The United States and New Zealand
are the only countries in the world that allow medications to be touted on
television with amazing promises. Be happy! Get thin! Sleep better! Make new
friends! Then in little, teeny, tiny print or in an incredibly fast voiceover
that is almost impossible to understand come the words, “if you have excessive
bleeding, vomiting, a heart attack, go blind, get raging diarrhea, become
paralyzed …. You should discontinue this medication.” Gee. But that probably
won’t happen so … go ahead and take this stuff because look how happy our
actors now appear to be!
It’s called
direct-to-consumer (DTC) advertising and it is totally legal in this country
because we have literally given carte blanche to the medical and pharmaceutical
companies in the holy name of greed.
It has
worked beautifully because now Americans are self-diagnosing and
self-medicating more than ever before. We are more depressed, more obese, more sleepless,
and more unhappy than ever before and we just can’t get enough of our new
favorite pastime – pill popping. It is a fact; the House Commerce Committee
determined that DTC advertising does convert people into patients. Risks to the
American people are secondary to the needs of the pharmaceutical companies. One
example is the medication, Vioxx, which had been heavily advertised to help
sufferers with arthritis but ultimately caused as many as 150,000 cardiac
events, including 60,000 deaths. Its manufacturer, Merck, claimed that it was
never meant for the general public and yet it had marketed to the general
public. When people saw the commercials with mega-promises and Olympic ice
skating darling Dorothy Hamill endorsing it, they began asking for the product
by name from their family doctors, who are in bed with most major
pharmaceutical companies. By the time the product was pulled Merck had made
billions of dollars. A few years later, that same company began the aggressive
push for another pill that has already caused unexplained deaths and more than
1,000 adverse medical events in just one year.

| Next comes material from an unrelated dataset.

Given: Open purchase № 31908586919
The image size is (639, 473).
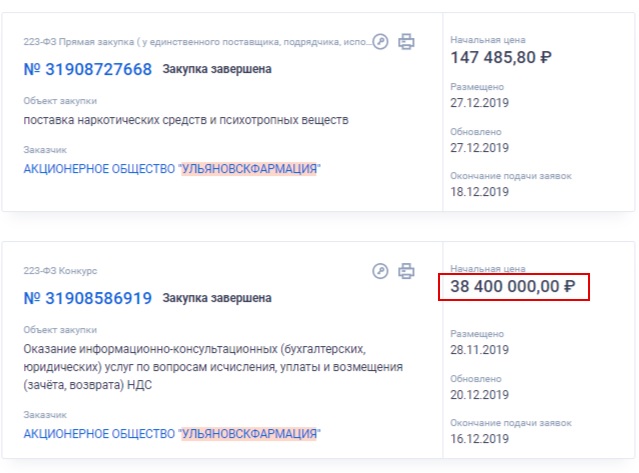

In 1997, our own U.S. Food and Drug
Administration (FDA) revised previous rules of full disclosure to the American
people in the interest of better business for pharmaceutical companies. Since
allowing companies to aggressively market directly to the American consumer,
the pharmaceutical industry has become a multi-billion dollar industry. In an
independent FDA study of 500 U.S. physicians, 75 percent admitted that DTC
advertising not only encourages people to want that “miracle” pill but that
they, doctors, are also pressured to prescribe something for the now
commercial-informed patient.
Last month when CEO Martin Shkreli
of Turing Pharmaceuticals raised the price of the drug Daraprim from $13.50 to
$750.00 overnight, there was a national outcry. And what did Shkreli do? He
laughed about it. He did it because he knew Daraprim treats life-threatening
parasite infections so when people are scared and desperate enough, they’ll pay
the $750.
We are consuming more pills than
ever and yet our overall health has received a very low national grade.
Our pharmaceutical companies are
playing a dangerous game with us and we’re buying in. A current target is our
children. Everyone is Attention Deficit or Attention Deficit/Hyperactivity
Disorder. It began when companies began aggressively placing ads in women’s
magazines. Never mind that we know our children are overstimulated from
computer and video games, non-stop access to the Internet and social media …
let’s feed them pills! In 2007, Shire launched its new pill Vyvanse to replace
Adderall XR for six to 12 year old children. It failed to mention that Vyvanse
was chemically based on methamphetamine.
Meanwhile, as every channel runs a commercial
about erectile dysfunction like it’s a national crisis, the company Eli Lilly
invented a new medical condition for women called Premenstrual Dysphoric
Disorder, called it PMDD, and promised that their new pill Sarafem, a form of
Prozac, would make everything all right again. Ladies, calm down. You’re just
having your period. But, oh, no! This became a “thing!” While the American Psychiatric
Association will not recognize this as a disorder, sales have never been
better.
So, where does this leave us? Not
for a moment am I suggesting that a person with a very real and specific
medical condition ditch their medication. We, as a nation, however, are too quick
to reach for the pill. In the medical community, America is known as a
“polypharmacy nation,” meaning that individually we are consuming too many
drugs. Too often, pills mask and do not heal. These aggressively promoted
pills, designed only to line the pockets of pharmaceutical companies, are NOT
preventive health care. How many times have I personally worked with a person
who began a serious, regimented exercise routine and slowly got off the
high-blood pressure medicine, then the medicine for diabetes, then pills for sleeping
disorders, depression, and on and on? Too many to count. On the other hand, how
many people do you know who are progressively taking more and more pills but
never really healing? When did it become okay for pharmaceutical companies to
hurt and not heal us? Medicines should not be promoted on television and on the
radio with happy, peppy music, dancing actors and great claims without full
discloser and time-tested trials of success. It is time to stop being the
guinea pig and take back our health.